How to Make an Offer That Gets Accepted

Structure compensation offers using market data, total package value, and negotiation timing to secure top talent for your business.

  1. Calculate total compensation, not just salary. Add base salary, bonus, equity value, benefits cost, and perks to get their true current package. Most candidates underestimate their total comp by 15-25%. Use this full number as your baseline, not their stated salary expectation.
  2. Offer 10-15% above their total package. Structure the increase where it matters most to them — immediate cash, signing bonus, or equity upside. Front-load cash compensation if they're leaving unvested equity. Most accepted offers land 12% above current total comp.

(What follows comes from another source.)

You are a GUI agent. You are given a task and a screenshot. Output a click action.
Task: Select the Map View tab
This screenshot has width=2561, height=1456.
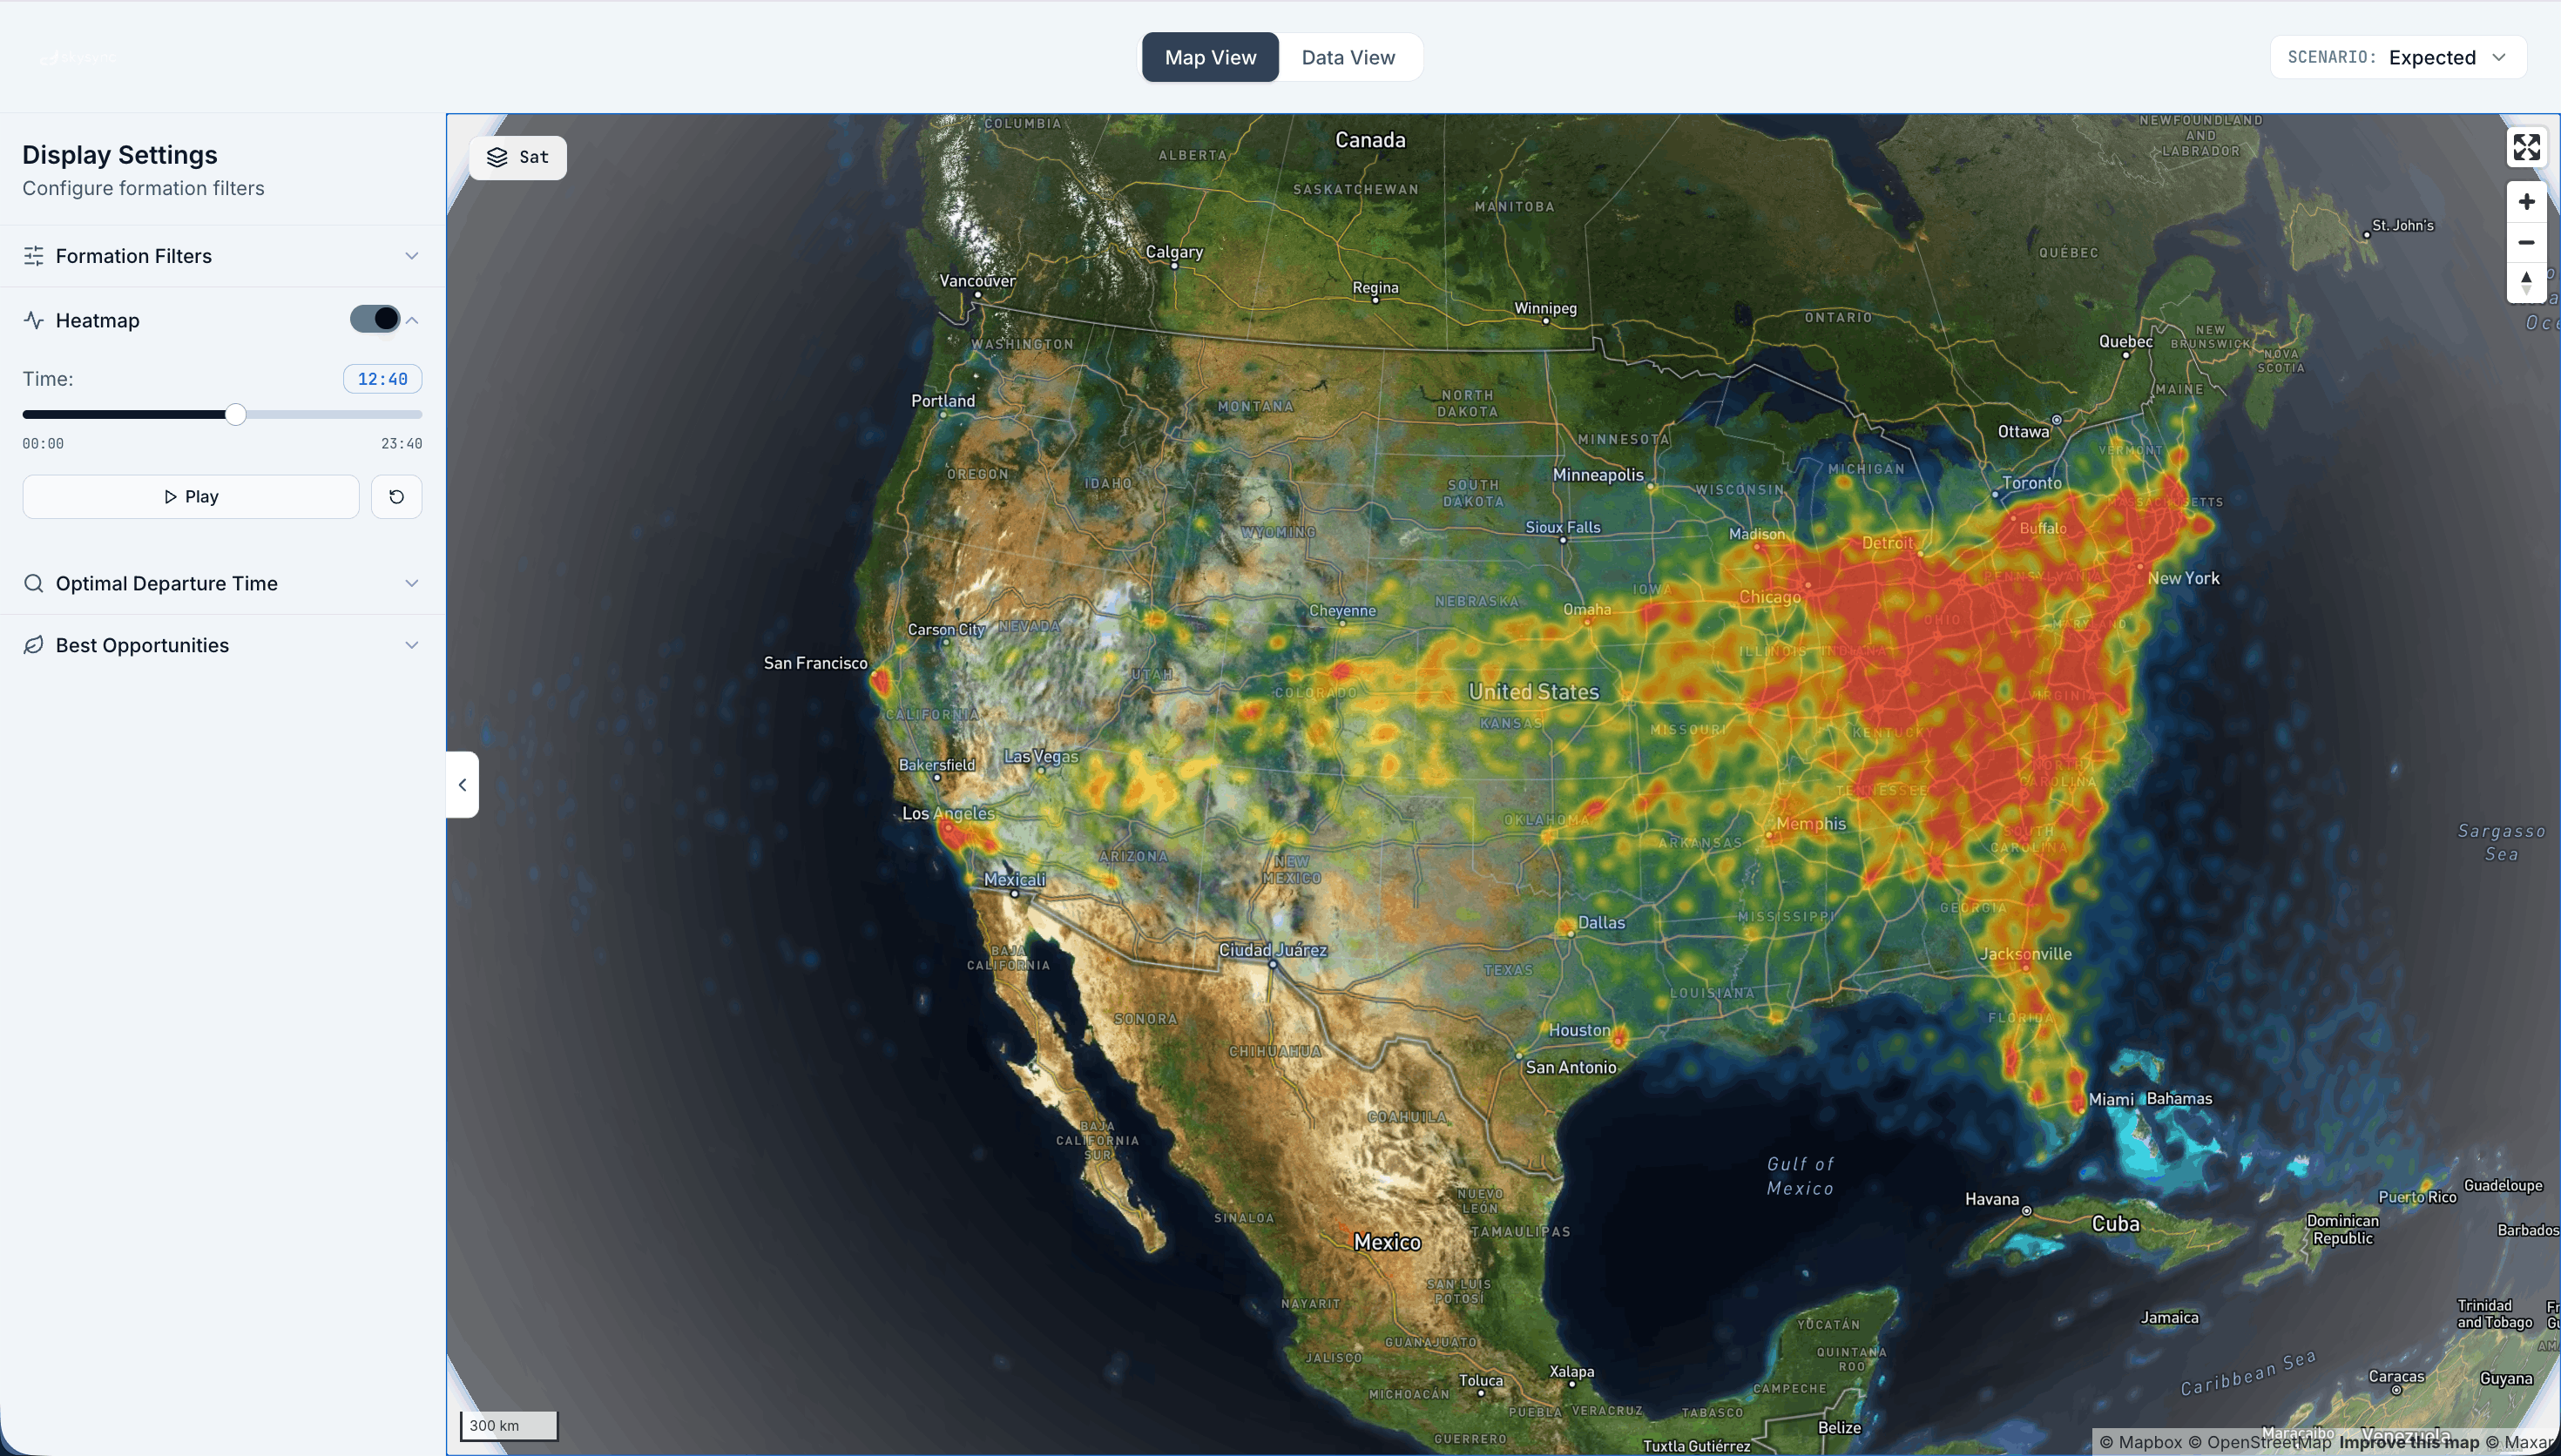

  3. Set a 48-72 hour decision window. Give them exactly enough time to review with family, not enough to shop your offer around. Exploding offers feel aggressive — but open-ended offers get shopped. 72 hours is the sweet spot for senior roles.
  4. Include specific start date and logistics. Name the exact start date, first-day logistics, and any flexibility around notice period. Remove every possible source of implementation friction. Vague offers create space for second thoughts.
  5. Address their top two concerns directly. Every candidate has 2-3 specific worries about leaving their current role. Call these out in the offer conversation — growth path, team stability, company runway. Don't make them ask.
  6. Put the offer in writing immediately. Send the written offer within 2 hours of the verbal conversation. Include all numbers, start date, and next steps. Verbal offers lose momentum. Written offers get signatures.